Au-delà des aspects légaux, la confiance suscitée et maintenue entre les citoyens d’un Etat reste un ciment nécessaire au succès de tout projet commun : confiance dans les institutions, confiance dans le système judiciaire, confiance dans système législatif, confiance dans le gouvernement qui exerce la souveraineté au quotidien. La confiance peut-être assurée si les citoyens réalisent que les changements positifs effectués sont irréversibles. La situation sociopolitique récente de la Côte d’Ivoire semble requérir les changements suivants : (i) la mise en oeuvre des reformes institutionnelles adoptees par le referendum de 2000; (ii) une clarification de la politique de decentralisation; (iii) et la moralisation de la l’administration publique.

i) Tout d’abord, la mise en œuvre des réformes institutionnelles incluses dans la nouvelle constitution.
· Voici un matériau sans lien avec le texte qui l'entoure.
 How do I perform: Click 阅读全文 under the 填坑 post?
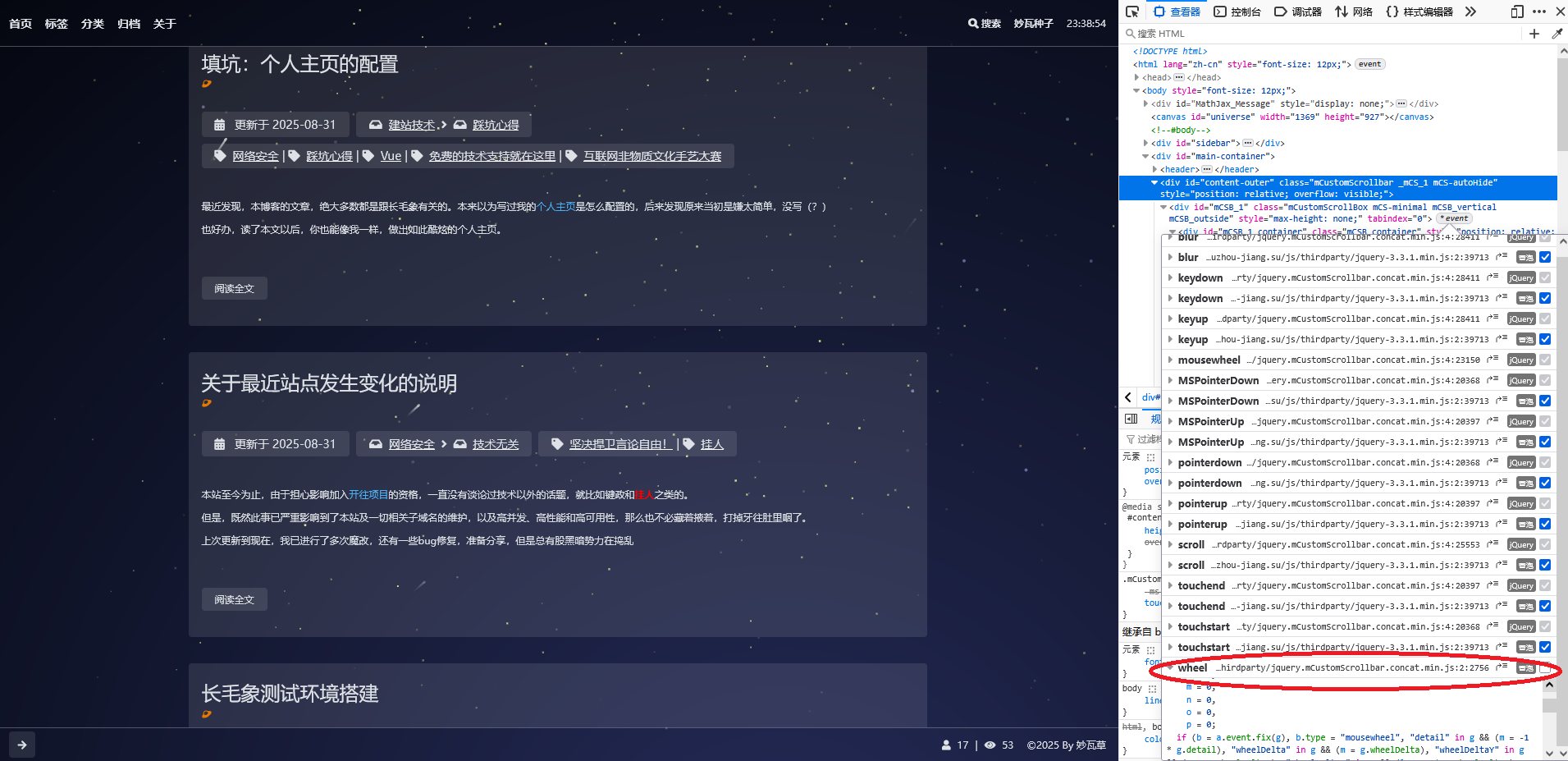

Le financement de ces reformes pourrait se faire en collaboration avec la Banque Mondiale et l’Union Européenne qui ont des lignes de crédit destinées aux reformes institutionnelles des pays en développement. Cette mesure mettra à la disposition des ivoiriens des institutions plus dignes de confiance (car l’émanation de la nouvelle constitution votée majoritairement) et surtout irréversible du fait de l’ancrage avec certaine institutions internationales.

ii)  Ensuite, il faudrait accompagner le processus de décentralisation en clarifiant et diversifiant les sources de financement par le développement d’une fiscalité des régions compatible avec la fiscalité nationale, par le développement de projets avec les institutions multilatérales ayant des lignes de crédit destinées à appuyer les processus de décentralisation des pays en développement, par la promotion de jumelages Nord-Sud entre villes, départements et régions et l’implication de la diaspora ivoirienne en établissant et opérationnalisant un Bureau des Ivoiriens de l’Etranger. Cette mesure mettra à la disposition des conseils généraux des fonds en plus de la dotation du budget de l’Etat pour mener à bien les projets de développement régional.

iii) Enfin, il faudrait moraliser l’administration publique, la police nationale et la gendarmerie en luttant effectivement contre le racket et la corruption sous toutes ses formes par la création d’un Observatoire des Mauvaises Pratiques au pouvoir de sanction réel qui sera aussi chargé de la lutte anti-corruption. Cette mesure restaurera la confiance des citoyens en l’administration publique et aux gouvernants et réduira les distorsions de redistribution induites par la corruption.